Народ молчал и только все теснее и теснее нажимал друг на друга. Держать друг друга, дышать в этой зараженной духоте, не иметь силы пошевелиться и ждать чего то неизвестного, непонятного и страшного становилось невыносимо. Люди, стоявшие в передних рядах, видевшие и слышавшие все то, что происходило перед ними, все с испуганно широко раскрытыми глазами и разинутыми ртами, напрягая все свои силы, удерживали на своих спинах напор задних.
– Бей его!.. Пускай погибнет изменник и не срамит имя русского! – закричал Растопчин. – Руби!
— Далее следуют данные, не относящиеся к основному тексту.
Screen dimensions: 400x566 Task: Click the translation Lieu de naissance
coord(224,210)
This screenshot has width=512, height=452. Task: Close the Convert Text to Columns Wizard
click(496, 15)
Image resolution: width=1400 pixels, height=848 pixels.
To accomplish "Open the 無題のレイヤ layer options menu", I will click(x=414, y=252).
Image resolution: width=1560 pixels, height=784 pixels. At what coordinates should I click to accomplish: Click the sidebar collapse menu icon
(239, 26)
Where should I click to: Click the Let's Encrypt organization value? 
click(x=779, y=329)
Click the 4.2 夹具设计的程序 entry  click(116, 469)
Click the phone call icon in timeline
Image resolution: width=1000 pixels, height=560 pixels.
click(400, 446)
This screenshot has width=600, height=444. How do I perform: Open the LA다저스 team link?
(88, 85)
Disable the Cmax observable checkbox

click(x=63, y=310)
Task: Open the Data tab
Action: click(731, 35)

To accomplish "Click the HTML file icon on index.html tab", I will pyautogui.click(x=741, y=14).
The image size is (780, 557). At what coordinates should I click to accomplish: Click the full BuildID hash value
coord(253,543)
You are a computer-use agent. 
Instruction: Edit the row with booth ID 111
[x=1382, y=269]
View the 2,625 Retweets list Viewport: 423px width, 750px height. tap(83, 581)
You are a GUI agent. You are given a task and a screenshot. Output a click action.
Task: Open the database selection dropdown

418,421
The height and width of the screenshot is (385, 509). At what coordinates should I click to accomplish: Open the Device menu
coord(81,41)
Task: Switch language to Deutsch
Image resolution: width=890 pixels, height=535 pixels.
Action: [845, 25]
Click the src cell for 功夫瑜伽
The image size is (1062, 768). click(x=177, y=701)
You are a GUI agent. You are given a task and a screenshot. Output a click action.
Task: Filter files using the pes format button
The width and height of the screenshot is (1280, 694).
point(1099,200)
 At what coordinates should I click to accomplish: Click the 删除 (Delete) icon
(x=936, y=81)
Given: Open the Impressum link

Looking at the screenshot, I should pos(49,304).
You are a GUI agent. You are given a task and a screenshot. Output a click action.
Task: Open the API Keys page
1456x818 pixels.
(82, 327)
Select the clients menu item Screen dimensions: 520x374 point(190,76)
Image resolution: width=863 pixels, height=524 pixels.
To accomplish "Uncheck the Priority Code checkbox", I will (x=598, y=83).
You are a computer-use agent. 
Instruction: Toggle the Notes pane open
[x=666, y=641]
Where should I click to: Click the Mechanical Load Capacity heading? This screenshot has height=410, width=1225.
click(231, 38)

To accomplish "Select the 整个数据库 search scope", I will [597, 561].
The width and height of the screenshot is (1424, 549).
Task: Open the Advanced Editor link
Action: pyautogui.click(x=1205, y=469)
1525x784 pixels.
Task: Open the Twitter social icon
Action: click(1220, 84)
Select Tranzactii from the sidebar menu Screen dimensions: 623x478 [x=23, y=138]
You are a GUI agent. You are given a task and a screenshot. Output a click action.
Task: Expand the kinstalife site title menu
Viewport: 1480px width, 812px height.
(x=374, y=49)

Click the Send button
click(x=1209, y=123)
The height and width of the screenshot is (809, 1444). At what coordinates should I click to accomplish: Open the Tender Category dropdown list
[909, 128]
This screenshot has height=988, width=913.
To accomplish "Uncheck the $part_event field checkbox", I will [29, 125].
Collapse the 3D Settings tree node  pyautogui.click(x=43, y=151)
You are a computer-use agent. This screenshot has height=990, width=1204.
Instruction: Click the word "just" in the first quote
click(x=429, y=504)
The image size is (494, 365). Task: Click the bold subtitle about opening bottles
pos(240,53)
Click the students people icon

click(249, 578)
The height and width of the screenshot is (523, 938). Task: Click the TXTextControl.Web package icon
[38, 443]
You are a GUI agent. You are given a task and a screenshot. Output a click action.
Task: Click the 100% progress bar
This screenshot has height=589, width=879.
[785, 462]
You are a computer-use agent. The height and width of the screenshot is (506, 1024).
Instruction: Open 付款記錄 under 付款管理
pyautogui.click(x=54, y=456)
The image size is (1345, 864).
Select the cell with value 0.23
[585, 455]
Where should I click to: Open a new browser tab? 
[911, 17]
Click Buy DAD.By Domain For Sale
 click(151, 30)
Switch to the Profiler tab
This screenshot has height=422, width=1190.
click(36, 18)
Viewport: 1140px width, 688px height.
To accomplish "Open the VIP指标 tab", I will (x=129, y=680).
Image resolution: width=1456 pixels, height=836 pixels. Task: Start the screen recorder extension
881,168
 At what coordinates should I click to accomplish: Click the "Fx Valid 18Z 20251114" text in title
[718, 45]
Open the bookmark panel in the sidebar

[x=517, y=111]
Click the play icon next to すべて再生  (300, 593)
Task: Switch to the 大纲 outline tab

Я приказываю! – Услыхав не слова, но гневные звуки голоса Растопчина, толпа застонала и надвинулась, но опять остановилась.
– Граф!.. – проговорил среди опять наступившей минутной тишины робкий и вместе театральный голос Верещагина. – Граф, один бог над нами… – сказал Верещагин, подняв голову, и опять налилась кровью толстая жила на его тонкой шее, и краска быстро выступила и сбежала с его лица. Он не договорил того, что хотел сказать.
– Руби его! Я приказываю!.. – прокричал Растопчин, вдруг побледнев так же, как Верещагин.
– Сабли вон! – крикнул офицер драгунам, сам вынимая саблю.